# Causes and solutions for green spot and staghorn algae?



## Bars (Nov 11, 2019)

Whenever I try my hands on a planted tank, I have an ongoing battle with, I think, staghorn algae and green spot algae.

Infos:
- Restart the tank about 6 - 8 weeks ago after bad experiences with ADA. Switched to plain pool filter sand with root tabs. All stem plants were bought at the same time.
- Water volume: 100 liter/ ~ 26 gallon
- Filtration: 800 liter/hour from canister + 600 liter/hour powerhead. Circulation doesn't seem to be the problem. All plants are gently moving in the flow and all substrate and decor is clear from detritus. Weekly 50% water changes
- Light: Aquamedic Qube 50 at 100% intensity, on for 9 hours a day. No direct sunlight.
- CO2/dosing: dropchecker's always lime green using pressurized CO2 with an inline diffusor. I'm dosing according to the EI method (KH2PO4, KNO3 mon - wed - fri - sat and trace elements tue - thu - sat - sun, saturday is water change day)

So.... The problems! 
First off, green spot algae. If I don't clean the glass it turns almost completely green with green spot algae after about a week. I noticed my Alternanthera leaves are covered with them as well (mostly older/lower leaves). Did some research and found something about a lack of macros, so I started doubling those doses just last week. Am I wrong in thinking that's the cause? Ever since I increased the doses, my second problem has increased significantly. 

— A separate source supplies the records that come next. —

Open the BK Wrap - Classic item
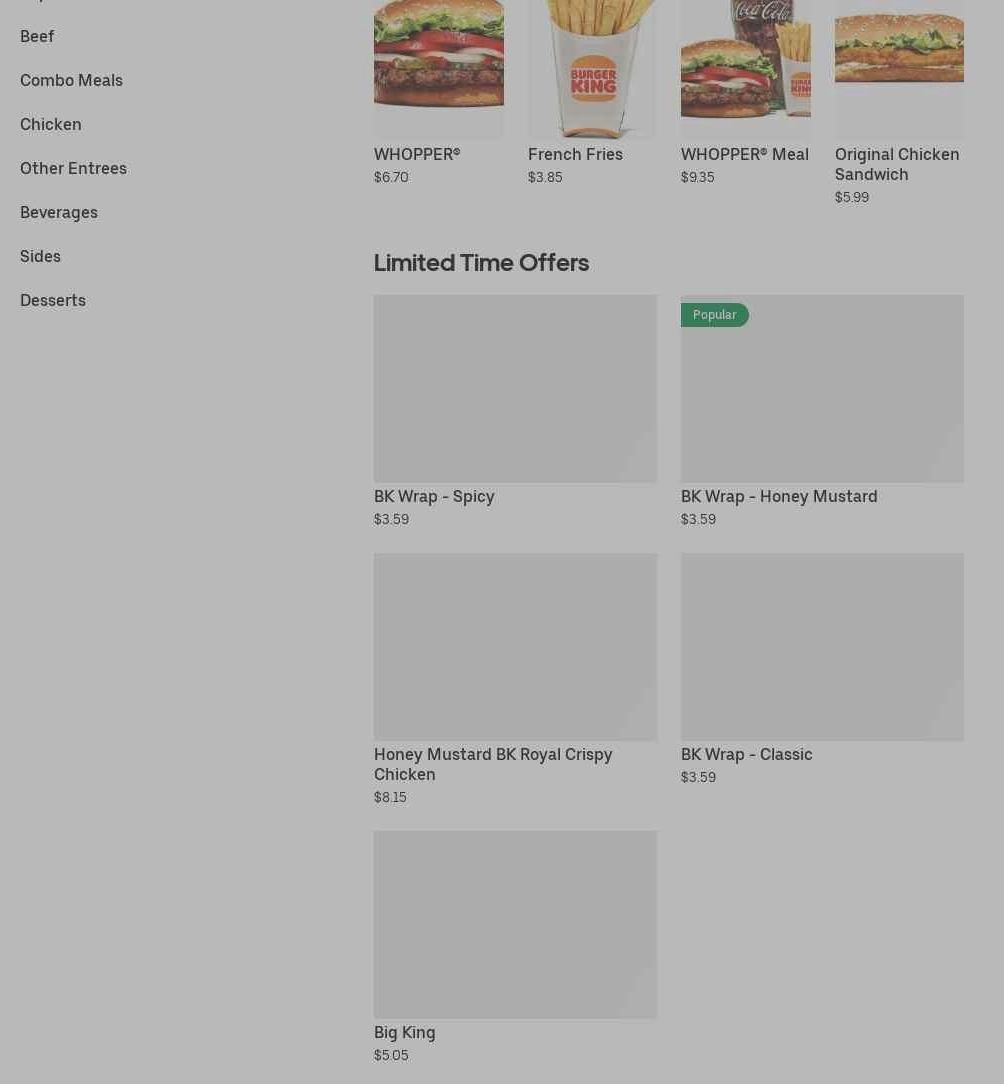Viewport: 1004px width, 1084px height. click(x=746, y=754)
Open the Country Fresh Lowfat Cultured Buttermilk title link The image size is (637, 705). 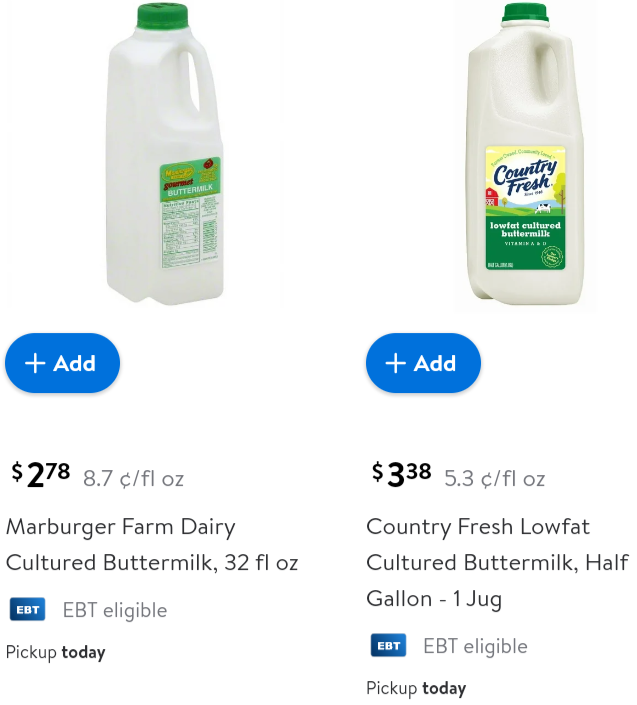496,562
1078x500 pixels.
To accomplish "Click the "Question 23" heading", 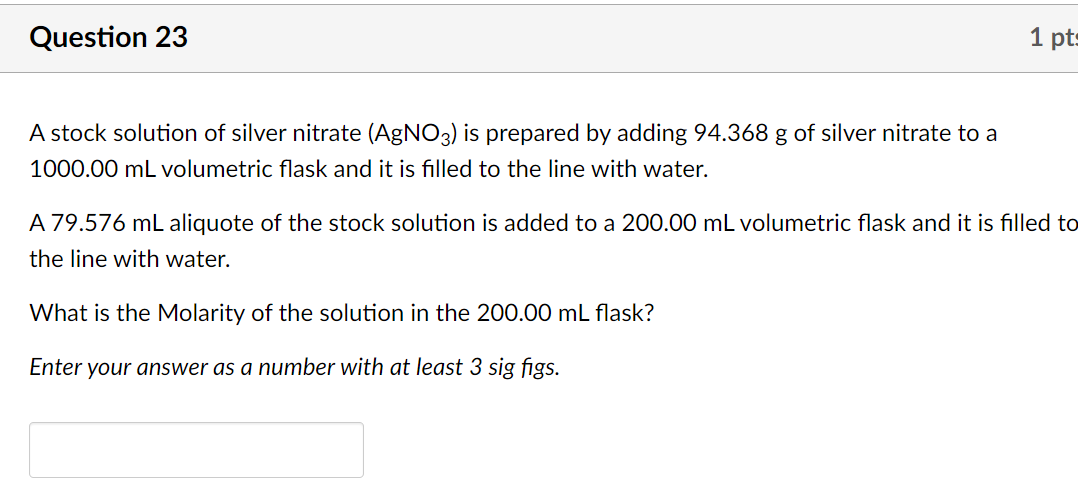I will (109, 38).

Second problem! Pretty sure it's staghorn, because I've been dealing with that stuff for so long. It started about 2 or 3 weeks ago on the hardscape, but has now spreaded to my Echinodorus ozelot and red rubin. As stated before, the spreading started after increasing the macro doses.

I'm kind of at a loss. Every source I find states that staghorn takes over when 1) CO2 levels are too low (not the case for me), 2) poor water circulation (which I'm sure is plenty as well), 3) dirty substrate (it's 8 weeks old, cleaned thoroughly and is still very clean whenever I disturb it) or 4) high ammonia levels. If I'm correct, I'd be having cloudy and smelly water as well if ammonia levels were too high, right? My water's crystal clear and doesn't smell, neither are my fish dying or doing poorly in any way.

And a third problem, which might not be related to the algae issues, but I thought it'd be worth mentioning. The new stem plants aren't doing too great either. The Rotalas are showing some submersed growth, but are growing extremely slow and look a bit deformed. Alternanthera did great the first few weeks, but after trimming seems to be losing some color, isn't growing that well anymore and is starting to get taken over by green spot algae. The water sprite (not sure if that's a stem plant), which is planted in the substrate as well, is growing like crazy though.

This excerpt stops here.